*ACTION ITEM*
Using the data that follows, return exactly the lines from the one that contains "Where should I" through the one that contains "Given: Click the 적정 분양가 page heading", ends included.

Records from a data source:
== == ==

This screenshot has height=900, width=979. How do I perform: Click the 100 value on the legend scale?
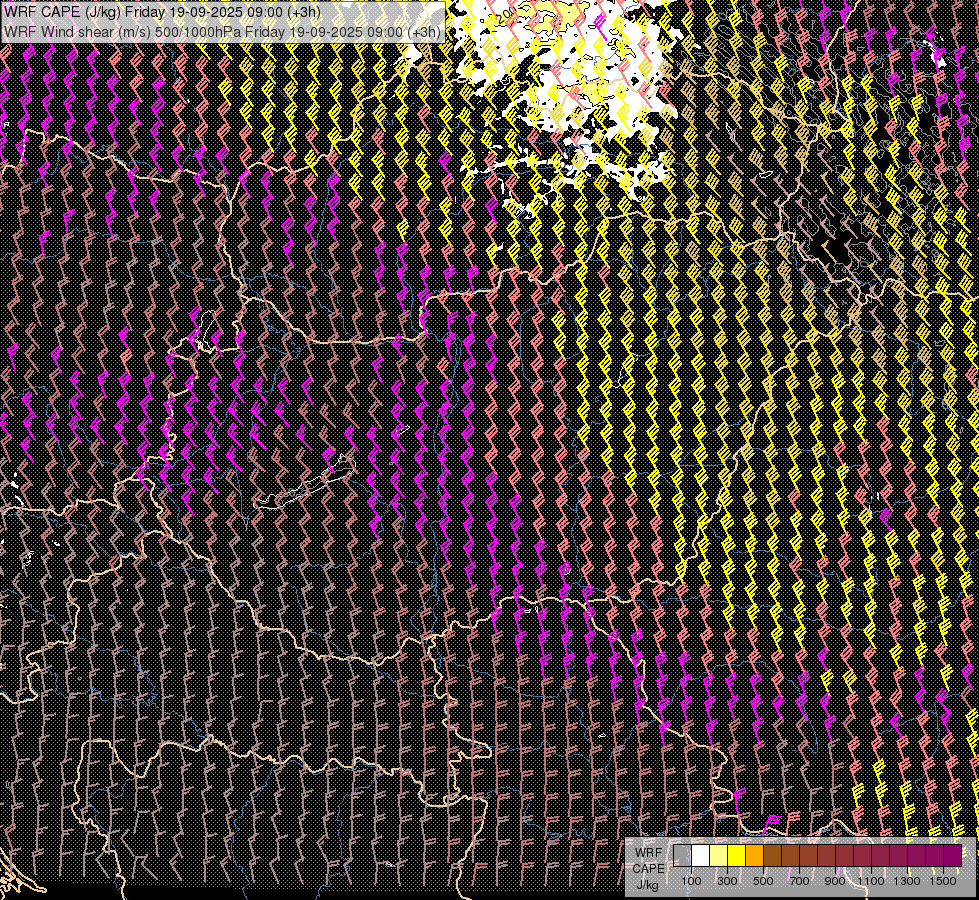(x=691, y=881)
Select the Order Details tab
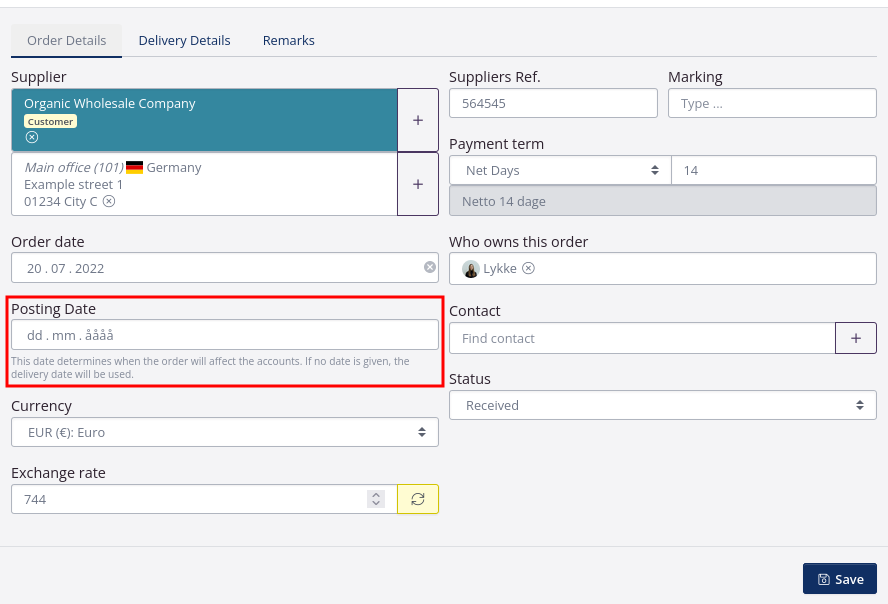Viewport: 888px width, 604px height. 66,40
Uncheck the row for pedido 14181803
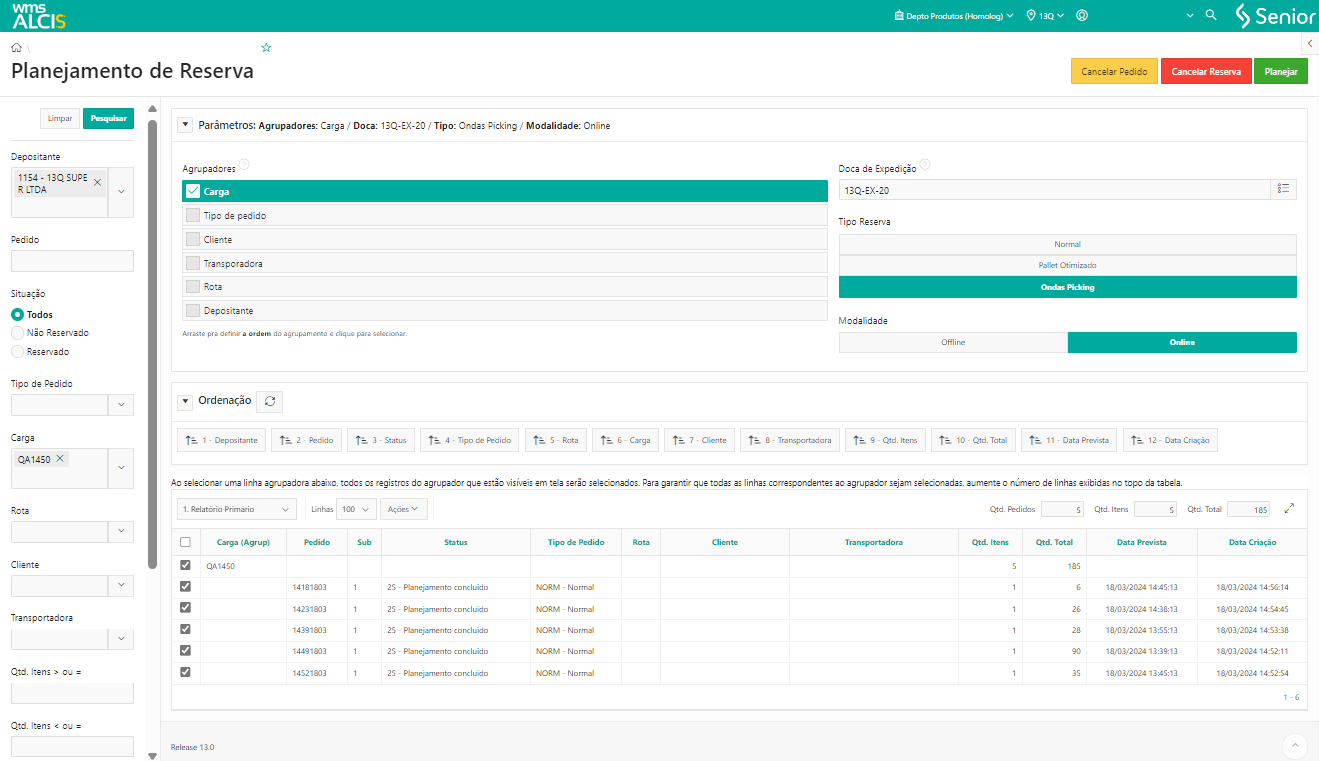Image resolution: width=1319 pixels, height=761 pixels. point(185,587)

== == ==

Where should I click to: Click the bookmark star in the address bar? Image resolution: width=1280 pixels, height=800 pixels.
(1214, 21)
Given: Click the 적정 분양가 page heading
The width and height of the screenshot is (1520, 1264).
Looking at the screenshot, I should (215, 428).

== == ==

*ANSWER TO THE EXERCISE*
Where should I click to: Click the bookmark star in the address bar? Image resolution: width=1280 pixels, height=800 pixels.
(1214, 21)
Given: Click the 적정 분양가 page heading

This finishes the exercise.